**WHAT YOU WILL DO**:
After locating the line with "Task: Click the reset/refresh view icon", reproduce that line and every one following it exactly, up to the end of the entries.

Collected data entries:
☆ ☆ ☆ ☆
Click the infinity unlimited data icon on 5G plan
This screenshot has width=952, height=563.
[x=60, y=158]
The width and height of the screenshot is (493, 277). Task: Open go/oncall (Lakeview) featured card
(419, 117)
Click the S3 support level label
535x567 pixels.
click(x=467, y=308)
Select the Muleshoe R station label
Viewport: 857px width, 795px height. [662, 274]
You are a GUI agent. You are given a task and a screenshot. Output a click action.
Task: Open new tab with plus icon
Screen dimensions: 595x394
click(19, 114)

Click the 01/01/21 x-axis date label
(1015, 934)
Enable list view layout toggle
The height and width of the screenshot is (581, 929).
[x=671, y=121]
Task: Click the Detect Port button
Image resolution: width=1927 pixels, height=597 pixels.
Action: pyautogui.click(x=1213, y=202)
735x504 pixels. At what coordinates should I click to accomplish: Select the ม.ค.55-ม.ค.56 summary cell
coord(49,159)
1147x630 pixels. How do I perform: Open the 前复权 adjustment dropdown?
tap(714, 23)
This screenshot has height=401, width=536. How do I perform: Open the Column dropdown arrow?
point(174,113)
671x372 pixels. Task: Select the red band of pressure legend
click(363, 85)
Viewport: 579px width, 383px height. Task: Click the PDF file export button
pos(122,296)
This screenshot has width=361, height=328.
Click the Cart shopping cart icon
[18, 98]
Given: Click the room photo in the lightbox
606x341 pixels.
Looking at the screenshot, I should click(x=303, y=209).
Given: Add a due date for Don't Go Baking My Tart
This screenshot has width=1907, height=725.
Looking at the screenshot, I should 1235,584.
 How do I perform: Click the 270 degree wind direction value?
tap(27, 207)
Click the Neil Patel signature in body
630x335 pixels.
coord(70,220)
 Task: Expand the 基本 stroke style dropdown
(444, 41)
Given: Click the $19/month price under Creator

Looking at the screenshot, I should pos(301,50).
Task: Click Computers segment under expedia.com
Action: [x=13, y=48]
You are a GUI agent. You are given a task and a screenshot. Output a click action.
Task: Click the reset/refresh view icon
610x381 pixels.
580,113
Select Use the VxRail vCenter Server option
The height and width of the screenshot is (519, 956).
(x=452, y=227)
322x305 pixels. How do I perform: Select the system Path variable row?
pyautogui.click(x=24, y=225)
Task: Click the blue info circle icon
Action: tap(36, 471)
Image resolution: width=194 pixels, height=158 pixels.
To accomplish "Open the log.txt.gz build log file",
☆ ☆ ☆ ☆
**RESULT BELOW**:
Task: Click the reset/refresh view icon
610x381 pixels.
580,113
Select Use the VxRail vCenter Server option
The height and width of the screenshot is (519, 956).
(x=452, y=227)
322x305 pixels. How do I perform: Select the system Path variable row?
pyautogui.click(x=24, y=225)
Task: Click the blue info circle icon
Action: tap(36, 471)
Image resolution: width=194 pixels, height=158 pixels.
To accomplish "Open the log.txt.gz build log file",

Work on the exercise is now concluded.